#### 演習問題:
a: 音声認識についての掲載文では、教師あり適応化方式がユーザに負担を強いる理由がどう述べられているか。一〜三文で説明せよ。
b: 音声認識についての掲載文で、音声認識装置が認識結果と入力音声パターンを送る先はどこか。

以上の教師あり適応技術は周知であり、例えば、特開平７−２３０２９５合公報に詳細に記述されている。
【００１０】
【発明が解決しようとする課題】
しかし、教師あり適応化方式では、本来の音声認識における音声の発生とは別に、トレーニングとして装置から指示された単語を発声しなければならず、負担が大きいという欠点がある。すなわち、ヒューマン・インタフェースを良くする（機器の操作をやりやすくする）という音声認識装置を搭載した本来の目的とは違う目的（音声認識の認識性能向上）の作業をする必要があり、煩雑であると共にユーザに負担を強いる問題がある。
以上から本発明の目的は、使用者に意識させずに、自動的に、教師あり適応化方式と同等の性能を備えるようにできる音声認識方法及び音声認識装置を提供することである。
本発明の別の目的は、簡易な構成で教師あり適応化方式と同等の性能を備えるようにできる音声認識方法及び音声認識装置を提供することである。
【００１１】
【課題を解決するための手段】
本発明の第１は、複数の単語の登録音声パターンと入力音声パターンとを比較し、最も類似している登録音声パターンに基づいて音声入力された単語を認識する音声認識方法であり、▲１▼音声認識装置の認識結果と入力音声パターンを外部の登録音声パターン改良装置に送るステップ、▲２▼登録音声パターン改良装置において、前記送られてきた情報に基づいて前記音声認識装置の音声認識エンジンに登録されている登録音声パターン改良データを生成して送信するステップ、▲３▼音声認識装置において、前記送られてきた改良データにより音声認識エンジンに登録されている登録音声パターンデータを更新するステップを有している。

#### 提供データ:
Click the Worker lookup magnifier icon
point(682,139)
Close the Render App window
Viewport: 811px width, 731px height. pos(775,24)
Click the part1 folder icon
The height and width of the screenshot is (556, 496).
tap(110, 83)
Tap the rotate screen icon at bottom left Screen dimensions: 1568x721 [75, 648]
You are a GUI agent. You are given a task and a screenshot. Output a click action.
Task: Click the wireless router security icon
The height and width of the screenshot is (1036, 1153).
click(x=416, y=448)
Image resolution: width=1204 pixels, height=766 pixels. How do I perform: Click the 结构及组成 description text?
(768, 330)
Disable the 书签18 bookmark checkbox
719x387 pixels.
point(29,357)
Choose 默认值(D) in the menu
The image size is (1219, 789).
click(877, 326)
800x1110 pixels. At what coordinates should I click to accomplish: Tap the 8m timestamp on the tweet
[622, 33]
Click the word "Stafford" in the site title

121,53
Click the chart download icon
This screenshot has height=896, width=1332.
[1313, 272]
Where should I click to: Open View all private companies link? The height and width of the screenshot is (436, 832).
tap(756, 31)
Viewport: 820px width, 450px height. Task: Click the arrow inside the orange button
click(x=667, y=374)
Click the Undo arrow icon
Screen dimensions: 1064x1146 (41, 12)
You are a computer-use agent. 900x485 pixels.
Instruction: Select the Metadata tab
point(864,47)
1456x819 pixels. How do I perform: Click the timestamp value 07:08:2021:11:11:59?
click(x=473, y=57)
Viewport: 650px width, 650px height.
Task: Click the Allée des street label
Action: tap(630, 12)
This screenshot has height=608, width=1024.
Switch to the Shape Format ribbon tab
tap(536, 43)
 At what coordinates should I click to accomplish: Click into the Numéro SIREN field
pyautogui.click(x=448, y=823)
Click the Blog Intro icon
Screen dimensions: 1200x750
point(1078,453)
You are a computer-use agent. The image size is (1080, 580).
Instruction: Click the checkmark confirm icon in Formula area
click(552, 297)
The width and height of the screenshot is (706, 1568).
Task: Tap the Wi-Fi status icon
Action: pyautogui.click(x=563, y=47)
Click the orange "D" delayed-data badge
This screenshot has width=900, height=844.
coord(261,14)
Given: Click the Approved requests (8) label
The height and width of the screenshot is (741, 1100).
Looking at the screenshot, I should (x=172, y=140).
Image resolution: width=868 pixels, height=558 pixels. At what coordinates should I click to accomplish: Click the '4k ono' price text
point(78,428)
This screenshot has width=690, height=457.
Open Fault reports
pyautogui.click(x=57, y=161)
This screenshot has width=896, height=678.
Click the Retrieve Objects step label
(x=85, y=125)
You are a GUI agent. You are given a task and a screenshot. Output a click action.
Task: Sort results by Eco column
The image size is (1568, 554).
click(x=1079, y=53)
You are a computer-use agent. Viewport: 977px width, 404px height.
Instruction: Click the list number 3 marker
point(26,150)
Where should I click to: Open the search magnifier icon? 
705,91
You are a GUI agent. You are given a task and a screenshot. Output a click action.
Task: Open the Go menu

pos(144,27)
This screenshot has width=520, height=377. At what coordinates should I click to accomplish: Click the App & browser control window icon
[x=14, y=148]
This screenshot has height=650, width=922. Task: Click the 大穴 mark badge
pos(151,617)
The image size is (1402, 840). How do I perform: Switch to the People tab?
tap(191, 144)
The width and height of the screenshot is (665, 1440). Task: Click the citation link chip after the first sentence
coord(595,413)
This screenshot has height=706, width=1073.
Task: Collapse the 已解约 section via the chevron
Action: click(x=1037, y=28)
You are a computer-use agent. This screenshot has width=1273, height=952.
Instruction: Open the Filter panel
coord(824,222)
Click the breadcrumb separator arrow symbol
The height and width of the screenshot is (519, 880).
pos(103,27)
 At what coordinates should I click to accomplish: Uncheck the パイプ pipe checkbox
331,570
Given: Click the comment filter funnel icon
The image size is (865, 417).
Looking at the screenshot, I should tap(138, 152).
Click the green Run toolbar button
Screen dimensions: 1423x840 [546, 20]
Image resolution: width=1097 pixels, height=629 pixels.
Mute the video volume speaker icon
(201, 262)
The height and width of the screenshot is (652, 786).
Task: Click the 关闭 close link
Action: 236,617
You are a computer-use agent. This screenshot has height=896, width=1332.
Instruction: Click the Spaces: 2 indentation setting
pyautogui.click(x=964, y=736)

#### 各問の解答:
a: 本来の音声認識での発声とは別に、トレーニングとして装置から指示された単語を発声しなければならないからである。この作業は、機器の操作をやりやすくするという音声認識装置を搭載した本来の目的とは違い、認識性能の向上を目的とするもので、煩雑でもある。

b: 外部の登録音声パターン改良装置である。